• _TEXT BLOCK_

My neighborhood, in Baltimore, is known as the historic Fell’s Point District. It was founded in 1670 by William Cole who bought 550 acres on the Inner Harbor, downtown. English Quaker, William Fell then bought land he named “Fell’s Prospect”. The land was also known as “Long Island Point” and “Copus Harbor”.

This area was the ideal hostile site for the Wi-Max experiment. The surrounding neighborhoods are composed of many dense, old-brick and stone-masonry buildings, with abundant large expanses of Chesapeake Bay with its related estuaries and inlets. Local gossip about the experiment suggested that if it was successful in this hostile Baltimore environment, it would like be successful in more modern American cities.

Link: http://www.fellspoint.us/history.html

Test-Laptop Specifications

I used my daughter’s [age 12, eighth-grade] Dell Latitude D600 laptop PC, running a Windows XP professional downgrade, with an Intel® P4 micro-processor [1.4 GHZ, 512 MB, 30 GIG CD with 24X CD-RW/DVD] for data only. It was originally purchased used – not new – for a few hundred bucks and badly in need of some upgrades. For the test, we added 512 MB LT DDR PC-3200, and a wireless LINKSYS PCMCIA card [WPC54GX].

Network Results

First, set up was a snap. While the network is expansive, it was not exactly blazingly fast, at least not for unsecure roaming access. The network can provide “download speeds of 2 to 4 megabits per second“. While, it is faster than most cellular networks, the service is nothing compared to some home internet connections. Although, the option to use it on a laptop is useful, the 4 Mbps is good enough for checking email or other smaller, lower bandwidth internet surfing usages. It’s hard to say if these estimates actually hold up with a lot of people using the network at once, especially if you are far from a broadcast tower – or in a funky part of the city – which is everywhere. But, they seemed to work quite well. My daughter, wife and I were suitably impressed.

• _THE DATA_
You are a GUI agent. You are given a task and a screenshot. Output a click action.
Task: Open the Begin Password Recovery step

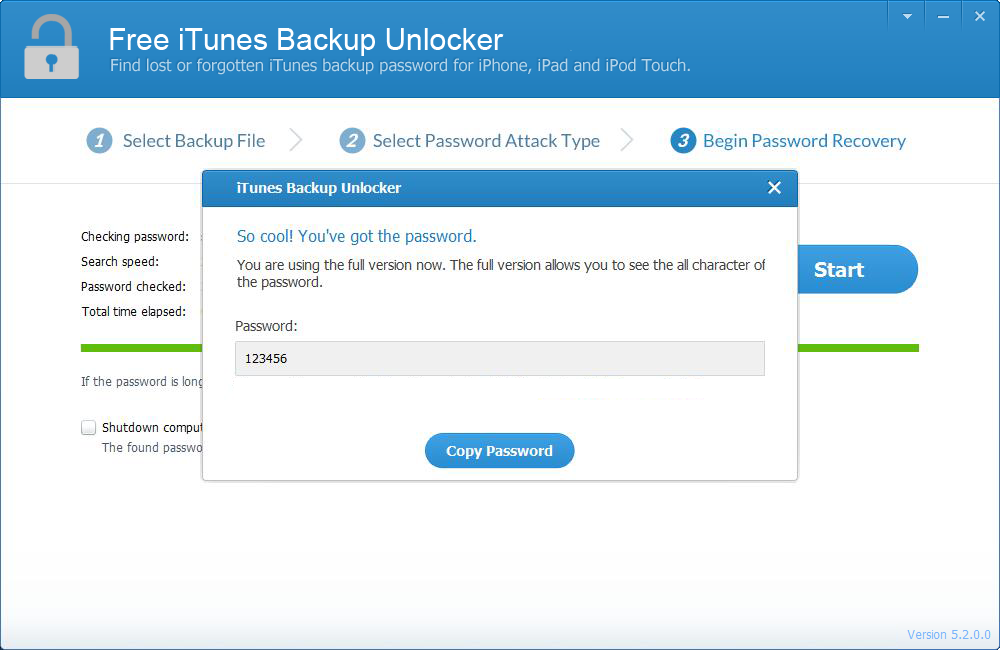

...

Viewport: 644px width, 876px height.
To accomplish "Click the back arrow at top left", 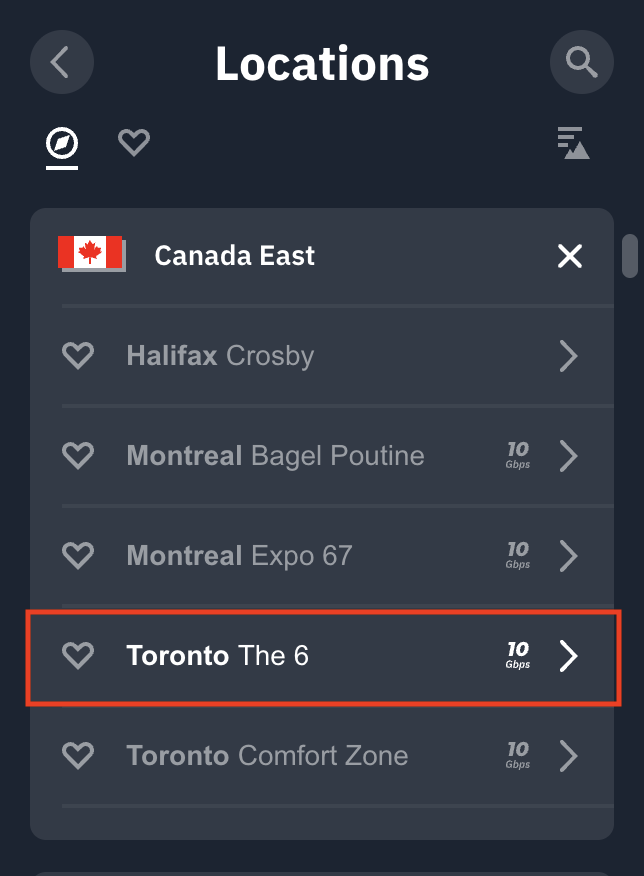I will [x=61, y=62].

...

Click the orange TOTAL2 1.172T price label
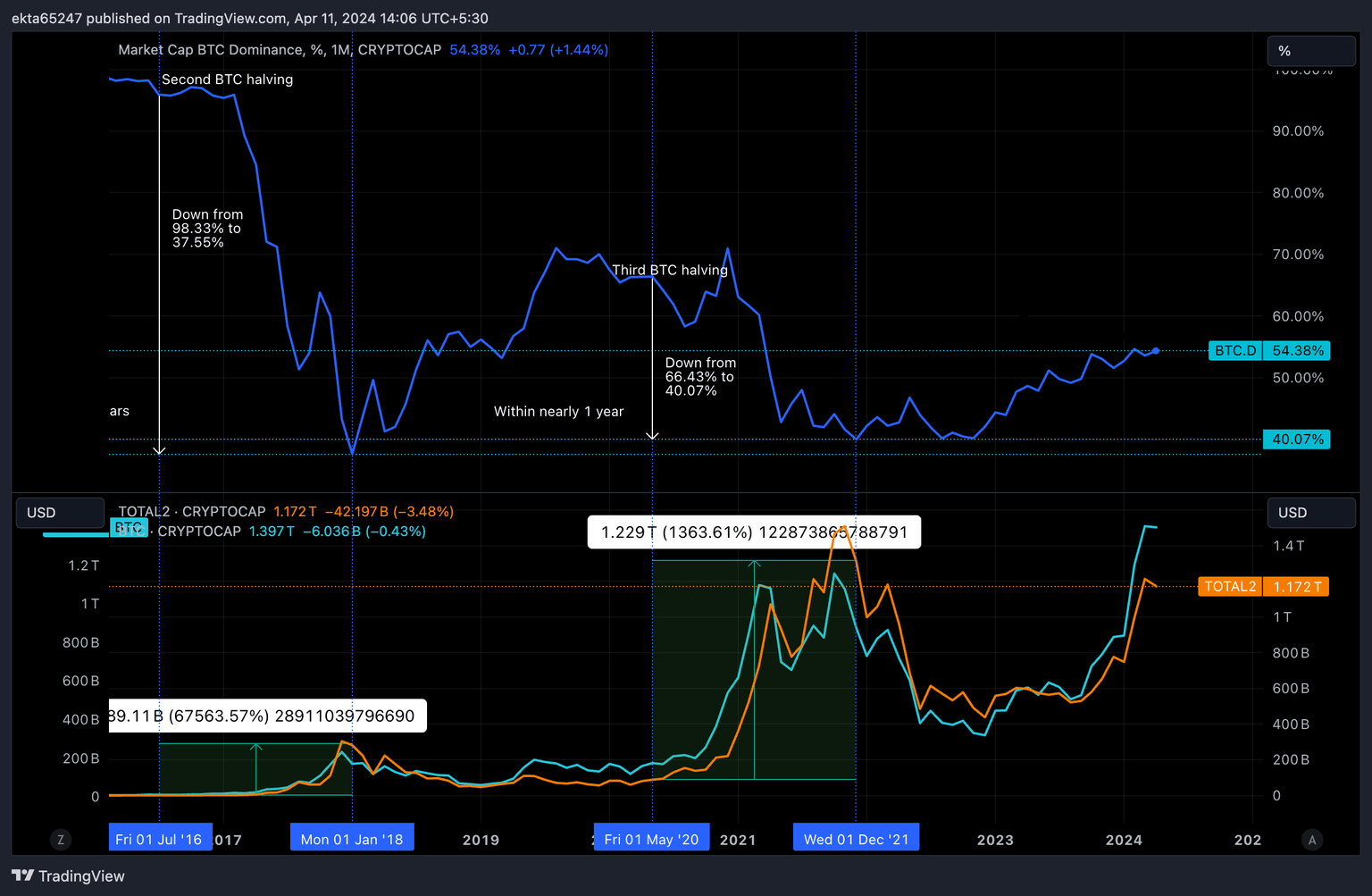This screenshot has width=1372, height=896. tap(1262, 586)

• _TASK BRIEF_
In the text about the Wi-Max test in Fell's Point, what download speeds can the network provide?

• _RESPONSE BELOW_
2 to 4 megabits per second